International Mammalian Genome Society

The 15th International Mouse Genome Conference (2001)


POSTER 74 - THE BPA MUTATION IS ASSOCIATED WITH PLACENTAL DEFECTS

Dr. Gail Herman
Children's Research Institute
700 Children's Dr.  Rm W403
Columbus,OH 43205
USA

Co-Authors:  Wang J, Peters J, Cattanach B, Kelley RI
Institutions: Children's Research Institute, Mammalian Genetics Unit and Mouse Genome Centre,  Kennedy Krieger Institute

The X-linked dominant male-lethal mouse mutation bare patches (Bpa) results from mutations in Nsdhl. The Nsdhl enzyme is involved in the removal of C-4 methyl groups in the cholesterol biosynthetic pathway. Male embryos for several Bpa alleles die during midgestation (day 10.5-13.5 pc). Since cholesterol levels in affected male embryos at the time of death are normal, the pathogenesis of the male lethality must be caused by another mechanism.
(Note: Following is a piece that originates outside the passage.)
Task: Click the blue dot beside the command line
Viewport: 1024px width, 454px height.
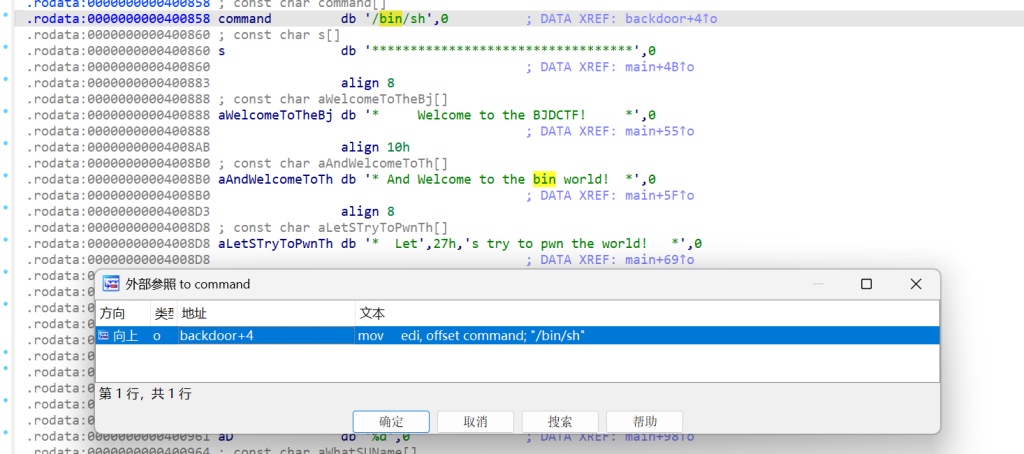Action: (x=8, y=19)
Placentas from affected male embryos are smaller than those of normal littermates (p < 0.001), and the labyrinthine layer of the placenta appears thinner, disorganized, and has fewer fetal vessels by PECAM staining. There are also statistically significant differences in placental thickness between affected male and affected female placentas. Since most cells in the female rodent placenta undergo preferential inactivation of the paternal X Chr, we believe that cells derived from allantoic mesoderm that undergo random X-inactivation are responsible for or contribute to the male lethality. Finally, we have been unsuccessful in attempts to generate transgenic mice that overexpress Nsdhl. Preliminary data from experiments in which a tyrosinase minigene was coinjected with an Nsdhl cDNA suggest that such overexpression may be lethal during embryogenesis. A possible explanation could include feedback regulation of isoprenoid synthesis earlier in the cholesterol biosynthetic pathway.